README.md


# From Serial to Parallel: A simple training using the Martix-Vector multiplication algorithm


## Intro

This training's purpose is to select a simple algorithm, and starting from a basic serial implementation to explore multiple parallel options and implementations.
In this case, we used the simple Matrix-Vector multiplication algorithm, because of its simplicity and parallelization posibilities. All our experiments were implemented and tested on the GRNET's ARIS HPC. Each program subdirectory ( GPUs, MPI, OpenMP ) contains the corresponding programs source code, submit scripts and makefiles. 

## Directory breakdown
```
Training
├── External_Functions
├── GPUs
├── MPI
├── OpenMP
├── Outputs
└── Serial
```

## External_Functions

This directory contains basic helper functions used by most of our programs. These are included and compiled along with the programs in their own directories. Changing this directory's location requires updating the program makefiles.

## Serial
A basic Serial Implementation of the Matrix-Vector multiplication algorithm, mostly used for error-checking and speedup calculation.

## OpenMP
OpenMP is the simplest parallelization tool for shared memory architectures, and thus this is where we start from. In this directory we start with a simple OpenMP 'parallel for' implementation (OpenMP.c), which scales only for a small number of cores. Then, we update this simple program to utilize thread affinity/binding (which is done externally by the calling script), by initializing data to the correct sockets/caches with first touch policy (OpenMP_aff.c). 

## MPI
To further scale in multiple nodes, we use a non-shared memory model tool, MPI (Intel MPI in our case for compiling). We start with a bacic MPI implementation which scales (theoritically) to any number of nodes/cores (MPI.c). Then, in order to utilize shared memory better we implement a hybrid MPI-OpenMP version (MPI-OpenMP.c - MPI for multinode and OpenMP internally in every node for shared memory multicore utilization). In both cases, computation time scales smoothly, but inter-process communication time poses a big problem (because of the small computational intensity of the Matrix-Vector kernel).

## GPUs
Finally, we implement our base-algorithm with CUDA in a Nvidia GPU(cuda_SingleGPU.cu + dmv_gpu.cu). We invoke 3 different kernels, starting from a simple-naive one and improving him as we go (in the second kernel we transpose the matrix to achieve coalesced memory access, and in the third one we also use the block shared memory (shmem) to utilize bandwidth better).
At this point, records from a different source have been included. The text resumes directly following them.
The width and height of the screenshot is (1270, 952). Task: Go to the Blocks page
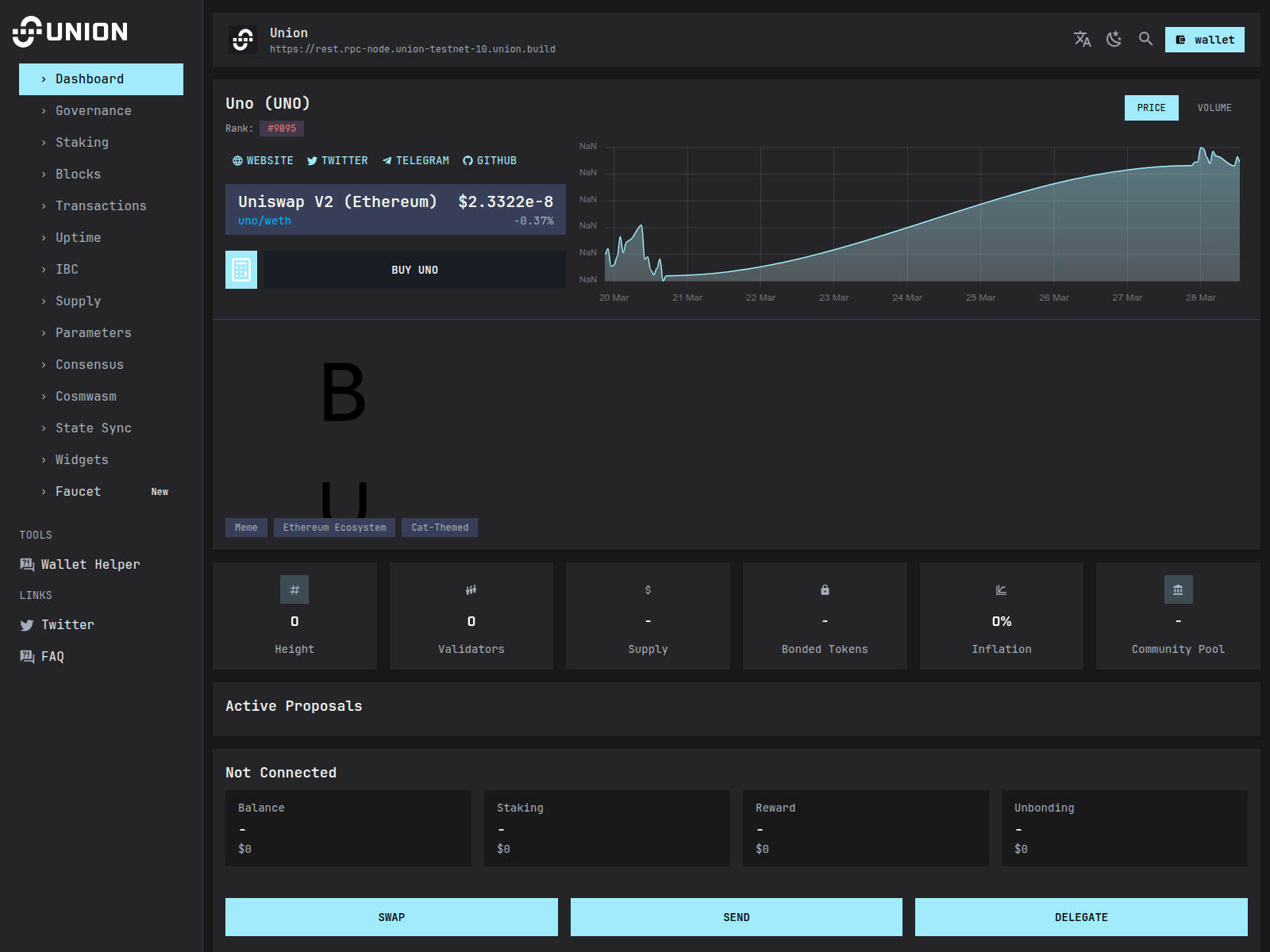pyautogui.click(x=78, y=175)

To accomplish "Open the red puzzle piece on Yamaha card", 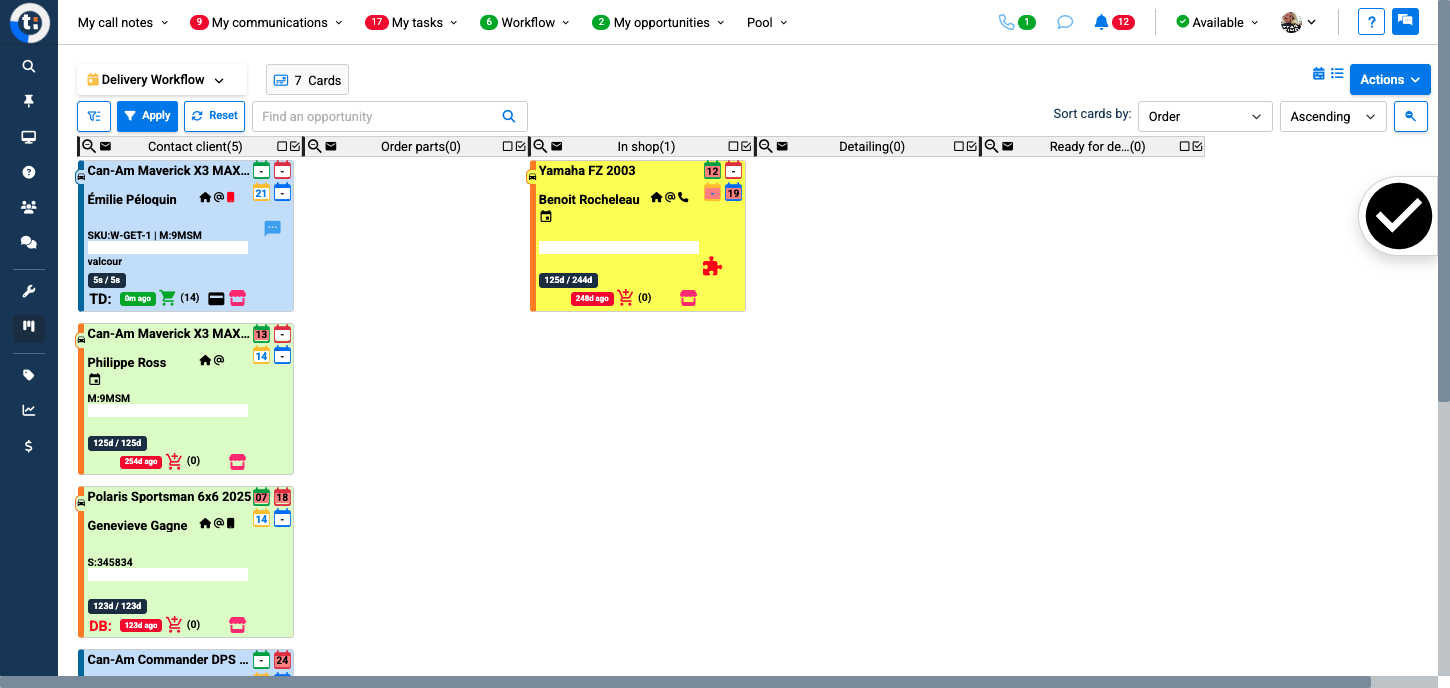I will (x=712, y=266).
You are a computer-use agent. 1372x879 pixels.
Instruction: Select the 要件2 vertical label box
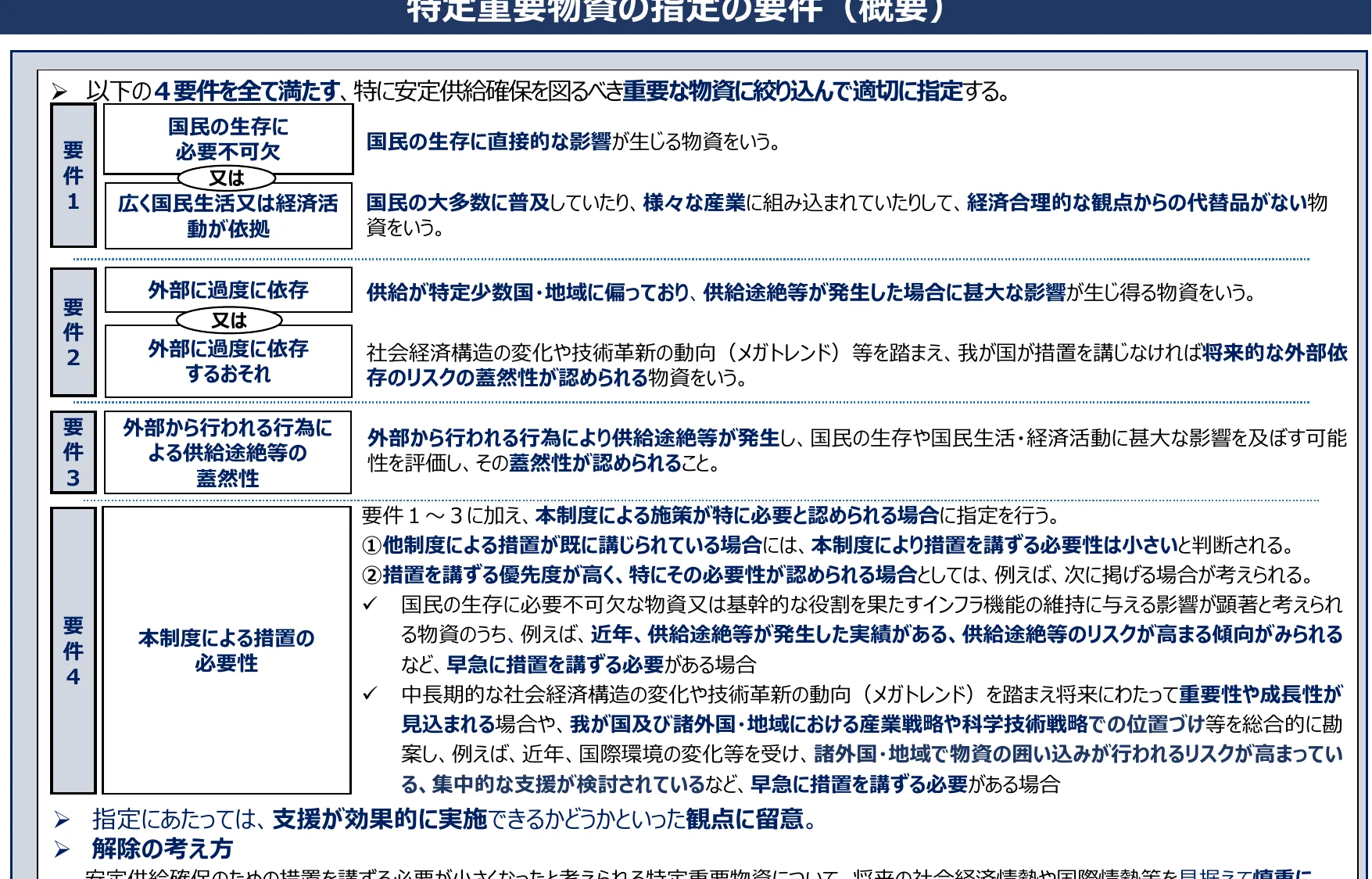click(73, 332)
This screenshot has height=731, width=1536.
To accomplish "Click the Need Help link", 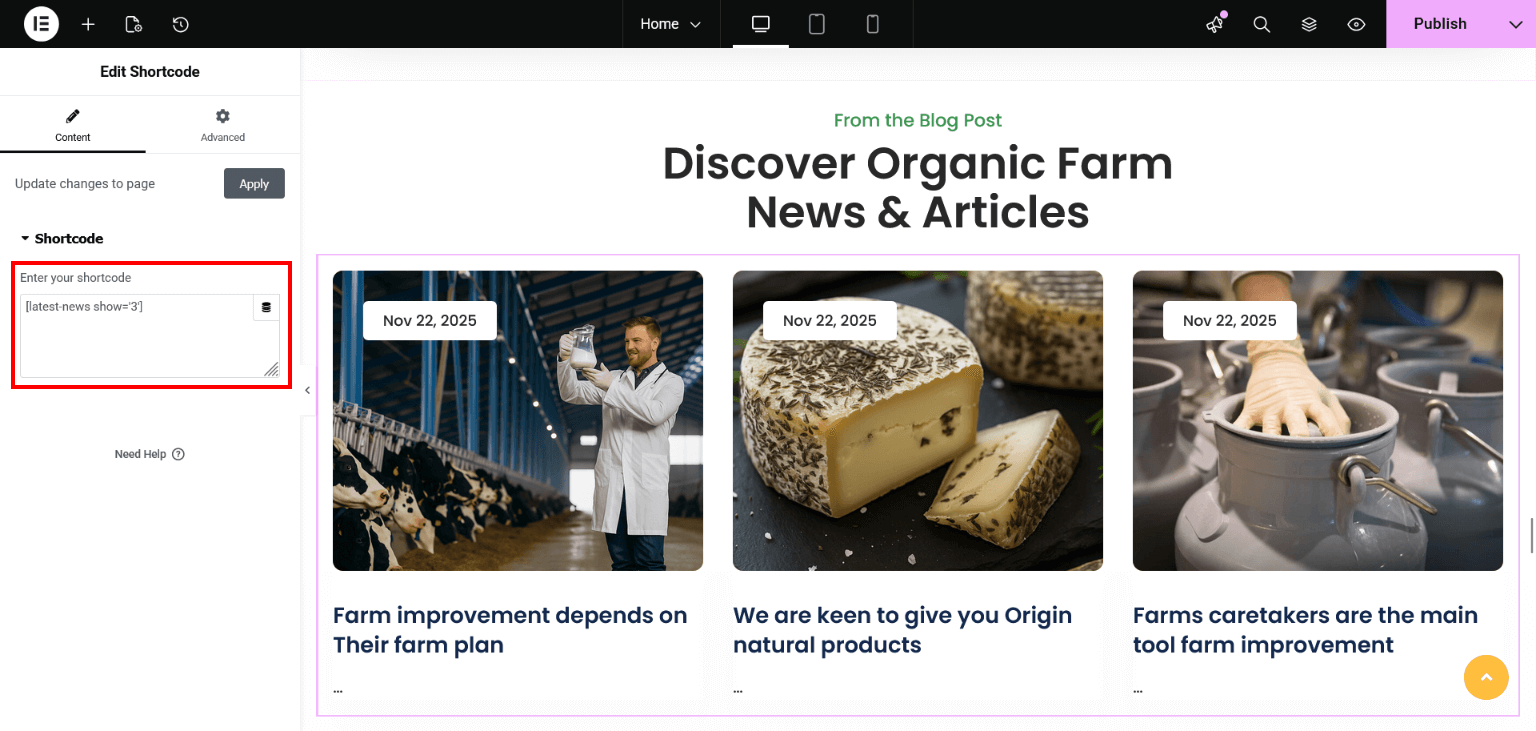I will (x=150, y=454).
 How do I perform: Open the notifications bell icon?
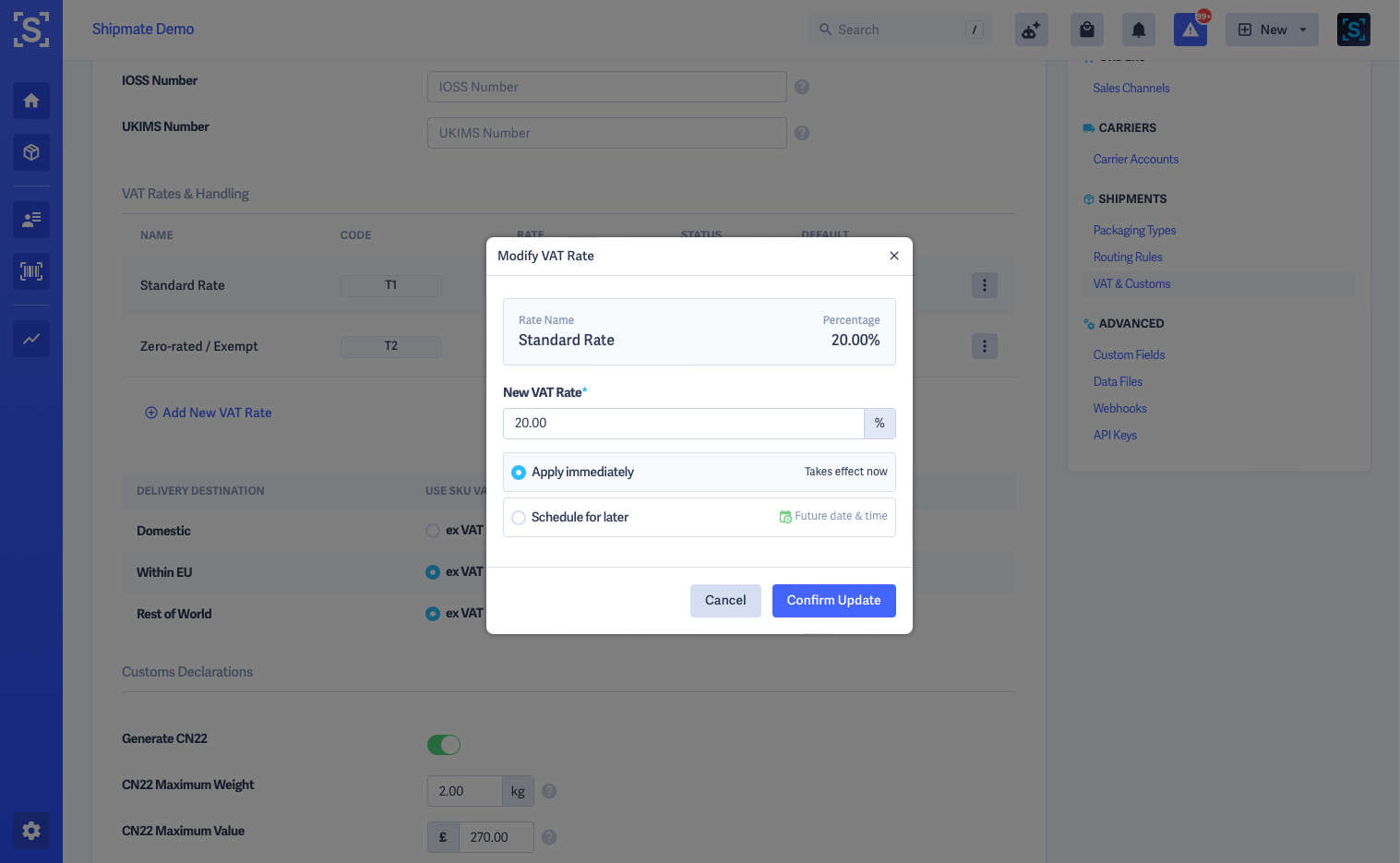point(1139,30)
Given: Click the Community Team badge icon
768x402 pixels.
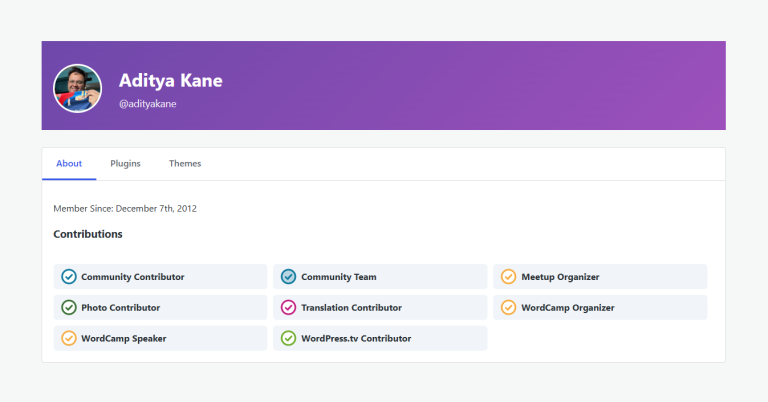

To test our implementations we also implement a cuBLAS (Nvidia parallel BLAS routine library) version (cuBLAS_SingleGPU.cu). Then, we create a final hybrid cuBlAS-MPI version (cuBLAS_MultiGPU.cu) in order to utilize a possible multi-gpu/node architecture (MPI inter-process communication is still a big problem for the Matrix-Vector kernel, but in a more computational intensive scenario a huge scale-up is possible). 

## Compilation/Running
All executables can be created by running the Makefiles in the corresponding directories. There is also a global-maker in the project root directory. Every program directory contains a slurm file for execution in the ARIS system (for other systems corresponding adjustments must be made). See compile.mk in External_Functions directory for all the available compiler options.